Para Paixão, a descoberta do jazigo é um marco para a história negra e para a história brasileira como um todo. Sua expectativa é que o ponto passe a ser importante para o turismo étnico e enseje maior respeito à história do único cearense homenageado no Panteão da Pátria e da Liberdade, em Brasília. "Espero que os cearenses tenham o interesse em preservar nossa história. Que visitem museus e locais históricos e aprendam sobre o nosso passado. Façam um passeio no São João Batista, onde encontrarão inúmeros cearenses que hoje adornam os nomes de nossas ruas. Eles existiram e foram reais como nós", completa Miranda. 

O cearense mais importante na história do Brasil

Canoa Quebrada, 15 de abril de 1839. Nascia Francisco José do Nascimento. O pai, Manuel do Nascimento, era pescador e morreu cedo ao buscar riqueza em um seringal do Amazonas. O avô também era jangadeiro e, um dia, do alto mar não retornou. A mãe, Matilde Maria da Conceição, precisou se desdobrar, mas o trabalho de rendeira não lhe rendia muito. Não demorou para que entregasse o filho de oito anos para uma família com melhores condições financeiras.

O pequeno Chico da Matilde, como ficou conhecido, precisou ainda na infância laborar. Virou menino de recado no veleiro Tubarão, que transportava mercadorias para o Ceará, Pernambuco e Rio Grande do Norte. A relação com o mar começou aí. E dele não se desprendeu mais. Aos 20, quando aprendeu a ler, recusou trabalho nas obras do porto de Fortaleza para voltar ao mar em um trajeto entre Ceará e Maranhão.

Muito da infância foi descoberto em um diário do próprio Dragão do Mar, estudado pelo jornalista e único biógrafo Edgar Morel. Em um dos trechos, Chico escreveu que a "mãe era alta, forte, muito morena". Explicou também que foi a partir dela que ficou chamado de Chico da Matilde - costume comum no Interior o de relacionar o nome do filho ao de um dos pais.

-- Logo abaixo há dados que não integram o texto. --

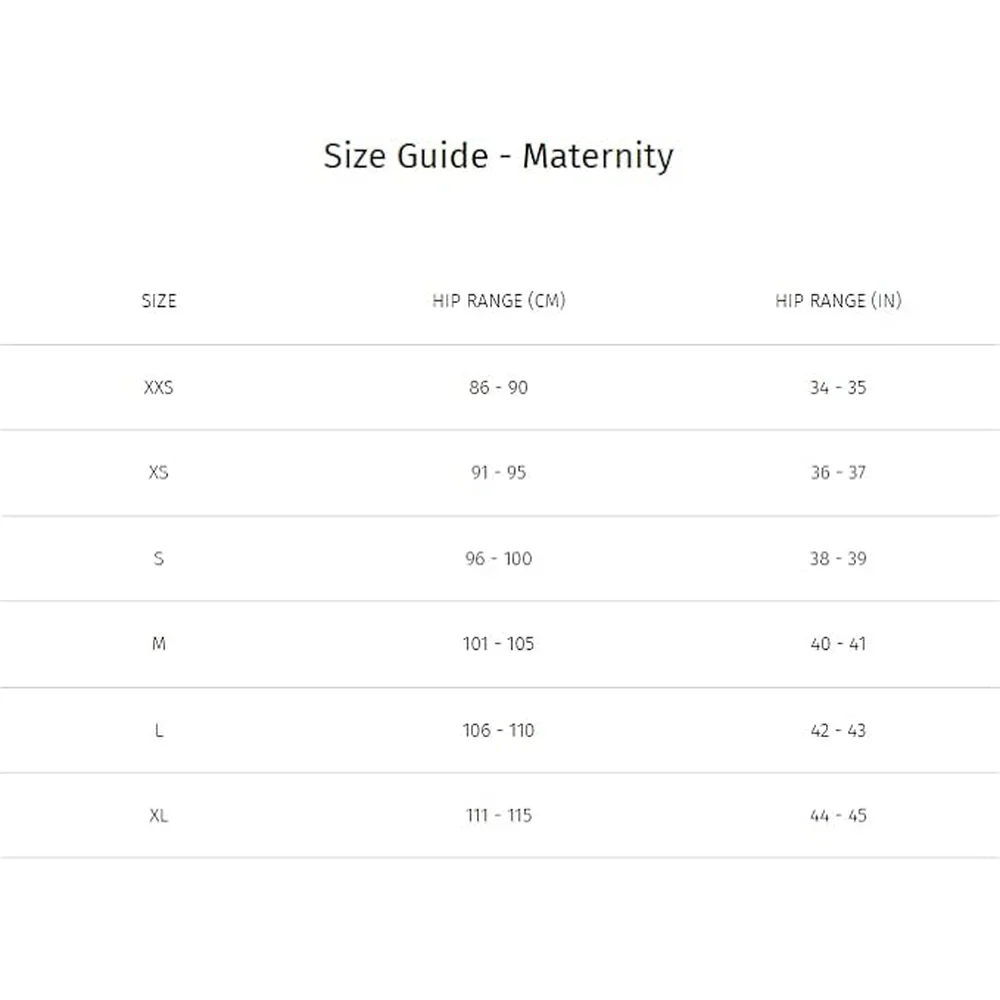Click the Size Guide - Maternity title
This screenshot has height=1000, width=1000.
click(498, 156)
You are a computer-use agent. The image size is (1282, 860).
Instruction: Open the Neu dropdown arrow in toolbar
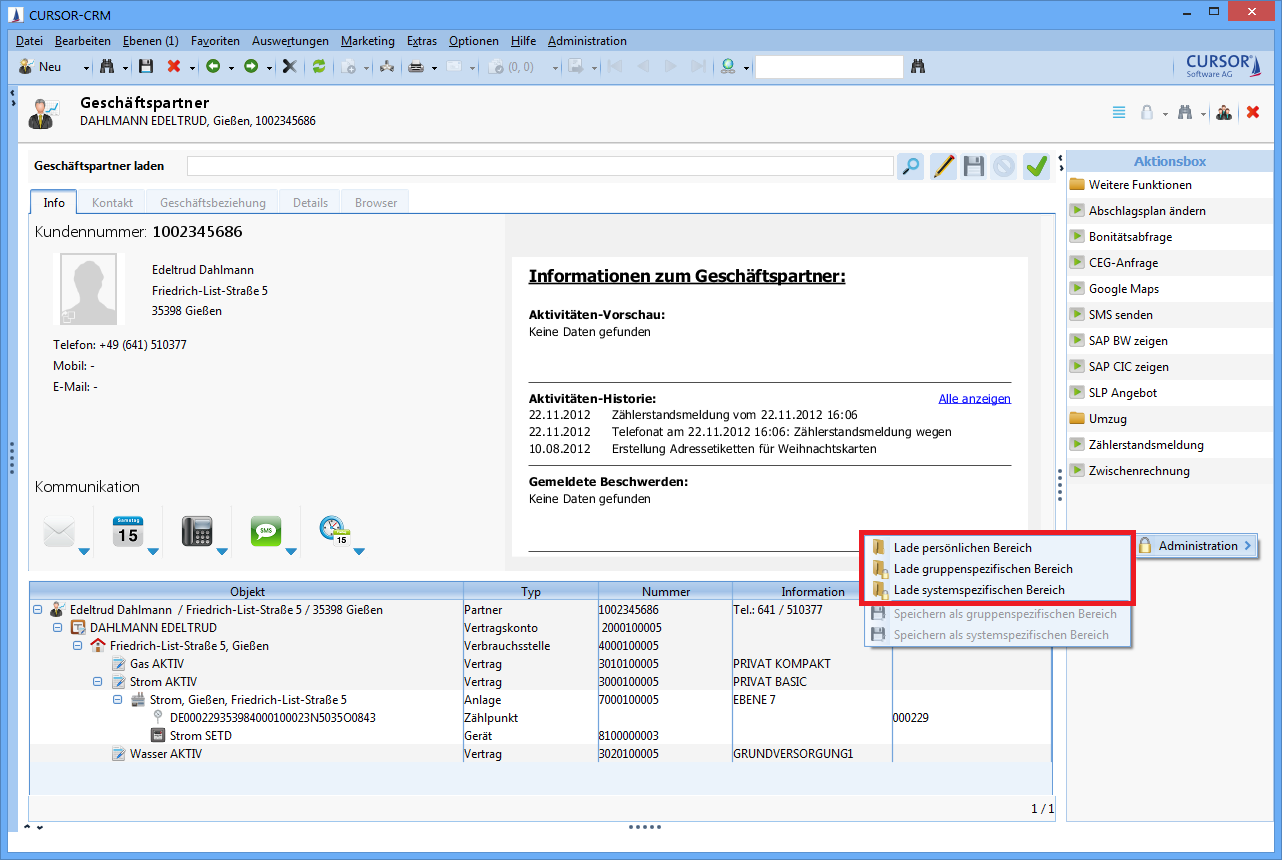86,68
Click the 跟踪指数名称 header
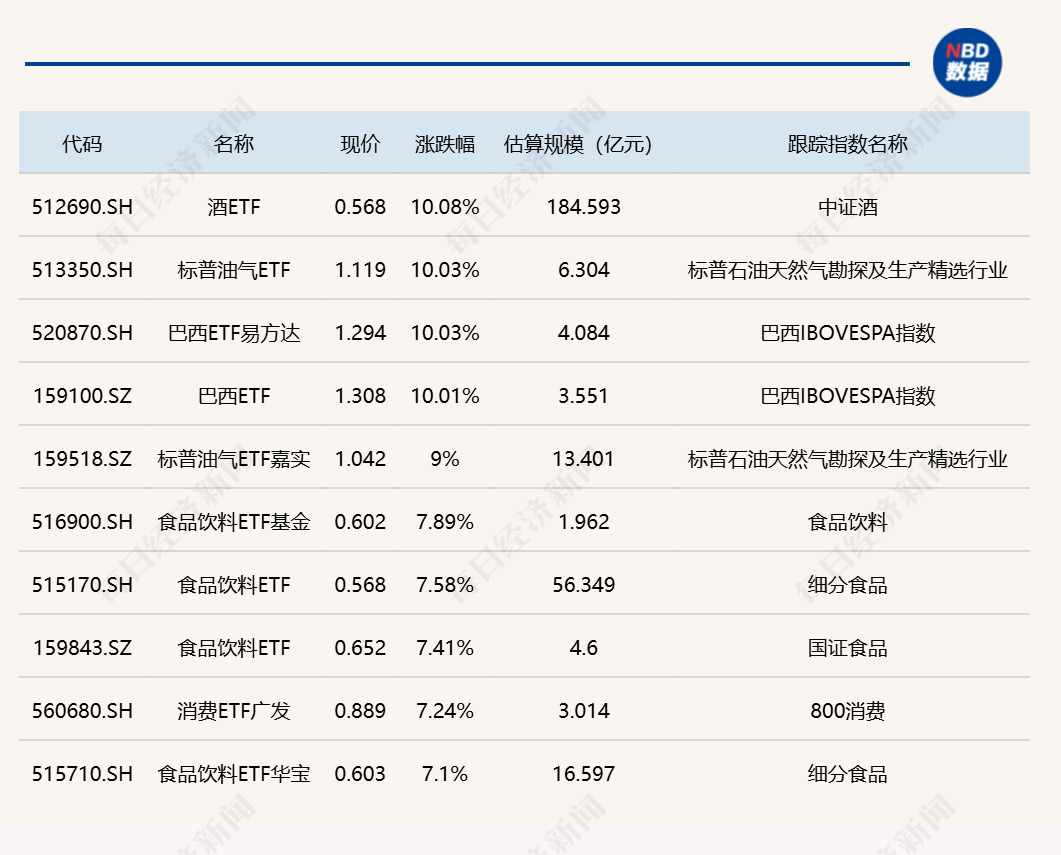This screenshot has height=855, width=1061. point(849,142)
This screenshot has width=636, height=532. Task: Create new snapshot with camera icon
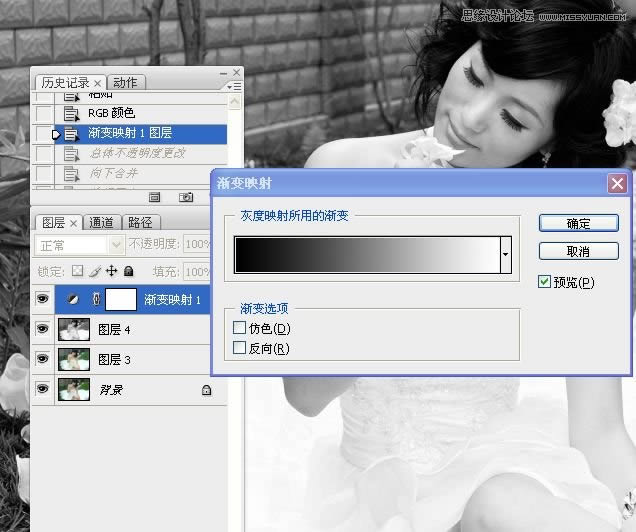point(185,198)
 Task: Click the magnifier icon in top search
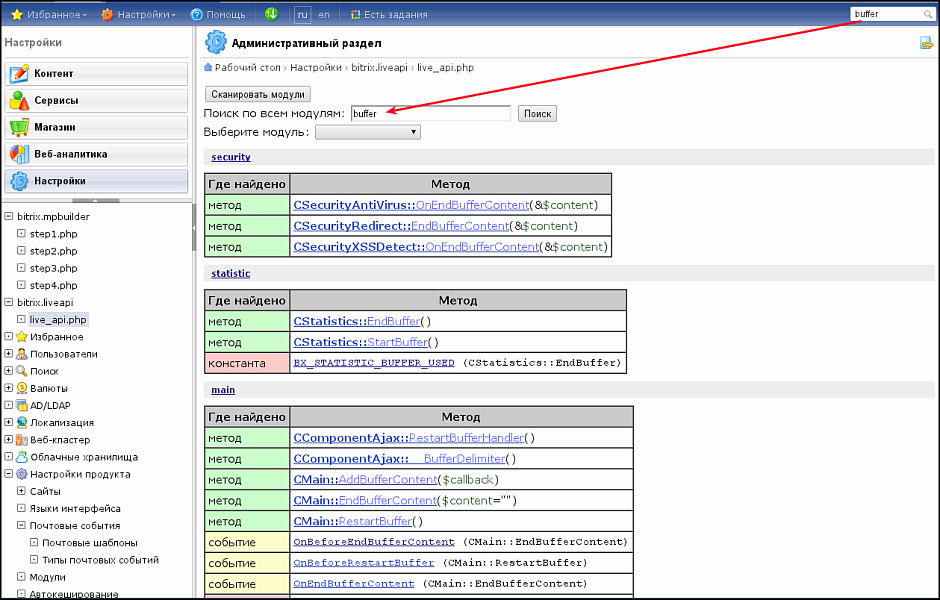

Chico parecia estar destinado à resistência. Algumas décadas depois se tornaria liderança do movimento que impediu o tráfico de escravizados do Ceará para as regiões Sul e Sudeste do País. A venda era conhecida como comércio de carne humana, na expressão mais fática. Da valentia de impedir a saída pelas águas que cercavam o porto veio a alcunha de Dragão do Mar, atribuído pelo romancista maranhense Aluísio de Azevedo.

Não à toa o aniversário do Dragão do Mar acabou sendo a data escolhida para celebrar também a fundação de Canoa Quebrada. Ironicamente, a rua que ganhou o nome do herói jangadeiro acabou ficando conhecida como Broadway pela vida noturna tão característica e interferência do turismo.

Impedir a saída de escravizados foi o suficiente para tornar Dragão do Mar um ícone do movimento abolicionista. "É um protagonista, e era uma pessoa do povo. O Dragão, junto com outras lideranças, consegue convencer os jangadeiros a não embarcar naquele dia", coloca o chefe do Departamento de História da Universidade Federal do Ceará (UFC) e ex-vice-governador do Estado do Ceará, Francisco José Pinheiro . "Naquele momento histórico, foi ele quem soube fazer o movimento porque ele era um articulador. O homem certo no lugar certo. Por isso se tornou uma figura proeminente".

Dragão do Mar foi provavelmente o cearense com papel mais importante na história do Brasil. Castello Branco teve mais poder. Antônio Vicente Mendes Maciel, o Conselheiro, saiu de Quixeramobim para fazer história na Bahia. José de Alencar inventou uma literatura nacional, a partir do Rio de Janeiro. Porém, a relevância da greve dos jangadeiros, a importância simbólica na campanha abolicionista tornam o legado do Chico da Matilde mais duradouro e transformador para a vida do povo, ainda que incompleto. (Rubens Rodrigues)

Leia o material completo:

Há 180 anos nascia Dragão do Mar, o cearense mais importante na história do Brasil

Na Câmara Municipal

A descoberta deve ser oficialmente divulgada em sessão semipresencial da Câmara Municipal de Fortaleza na noite desta quinta-feira, 19. O encontro ocorre às 19h30min, quando Ivaldo Paixão receberá a Medalha de Mérito Humanitário Zumbi dos Palmares.